> **ESTRATTO DELLA FONTE**
Infuria la battaglia a Khartoum. Nelle prime ore di giovedì scorso, le forze armate sudanesi (SAF) hanno lanciato una nuova offensiva per riconquistare la capitale. Dopo una fase di stallo durante il periodo delle piogge, sia SAF che RSF si sono riarmate e riorganizzate, in vista di una nuova fase del conflitto.

Sudan: Khartoum nuovamente sotto le bombe

Abdel Fattah Abdelrahman al-Burhan, il de facto presidente e capo dell’esercito, è arrivato due giorni fa nella zona e con un gesto ha fatto capire alle sue truppe della necessità di sconfiggere i paramilitari delle Rapid Support Forces (RFS), capeggiate da Mohamed Hamdan Dagalo “Hemetti”, e poi ha aggiunto: “Non abbiamo molto altro da dire”.

SAF sta continuando la sua offensiva nell’area della capitale iniziata a sorpresa giovedì scorso e finora i governativi sono riusciti a riconquistare tre ponti sul Nilo. Dopo essere entrati nella parte settentrionale di Khartoum passando da Omdurman (agglomerato di Khartoum), gli scontri si sono intensificati poi in un’area strategica al centro della metropoli sudanese, vicino al palazzo presidenziale e il comando generale delle forze armate. Secondo alcune fonti, durante i bombardamenti indiscriminati di domenica, che hanno colpito anche case private, sarebbero morte almeno 6 persone; i feriti sarebbero una decina, tra questi anche 4 bambini.

Da quanto si apprende da alcuni quotidiani locali online, altri scontri tra le RFS e SAF sono avvenuti anche a Bahri, uno dei tre agglomerati di Khartoum.

> **DATI FORNITI**
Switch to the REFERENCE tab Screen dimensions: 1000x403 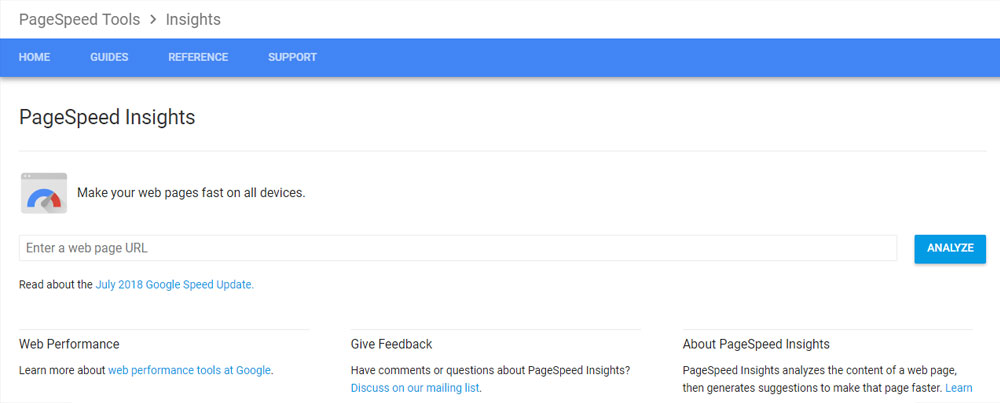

> **CONSEGNA SCRITTA**
Riprendi per favore l'articolo sui combattimenti a Khartoum e continualo a partire dalla sua ultima frase.

> **SOLUZIONE**
I residenti che vivono in quartieri ancora sotto il controllo delle RSF, da un lato sperano che l’esercito riesca a cacciare i paramilitari, dall’altro però sono spaventati dai combattimenti e temono ripercussioni sulla popolazione civile. Sono stanchi della guerra, iniziata quasi un anno e mezzo fa.

Intanto questa mattina gli Emirati Arabi Uniti hanno accusato SAF di aver bombardato la loro ambasciata a Khartoum. Il ministro degli Esteri di Abu Dhabi ha sottolineato che l’edificio ha riportato danni seri.

Il governo sudanese ha respinto le accuse e ha puntato il dito contro le RSF, definendo l’attacco alla sede diplomatica degli EAU come “un atto vergognoso e vile”. In precedenza Khartoum ha rinfacciato ripetutamente a Abu Dhabi di aver fornito armi e supporto agli uomini di Hemetti. Imputazione sempre negata dalle autorità emiratine. Ma gli esperti dell’ONU ritengono che le accuse avanzate dal Sudan siano credibili.

Sabato sera molta gente è scesa nelle strada in diverse città del Paese e persino al Cairo (Egitto), dove c’è una massiccia presenza di migranti sudanesi, per incoraggiare l’esercito che sta tentando di liberare lo Stato di Khartoum dall’assedio delle RSF.

L’assalto attuale potrebbe essere una delle operazioni più significative dell’esercito dall’inizio della guerra, scoppiata il 15 aprile 2023. Infatti sin dalla prima fase del conflitto, le RSF stanno controllando saldamente gran parte della città. I paramilitari di Hemetti sono stati accusati di aver commesso gravi abusi contro la popolazione civile della capitale, come il saccheggio di mercati e ospedali, costringendo molti residenti a fuggire per poter confiscare le loro case, per non parlare delle brutali violenze sessuali che hanno dovuto subire moltissime donne e ragazze.

Finora tutti tentativi di mediazione messe in campo dalla comunità internazionale per raggiungere un cessate il fuoco tra i belligeranti, sono sfociate in un nulla di fatto. Eppure al-Burhan giovedì scorso si è presentato all’Assemblea generale dell’ONU come un presidente impegnato per porre fine al conflitto. Intanto si continua a combattere per la vittoria, che pace non è.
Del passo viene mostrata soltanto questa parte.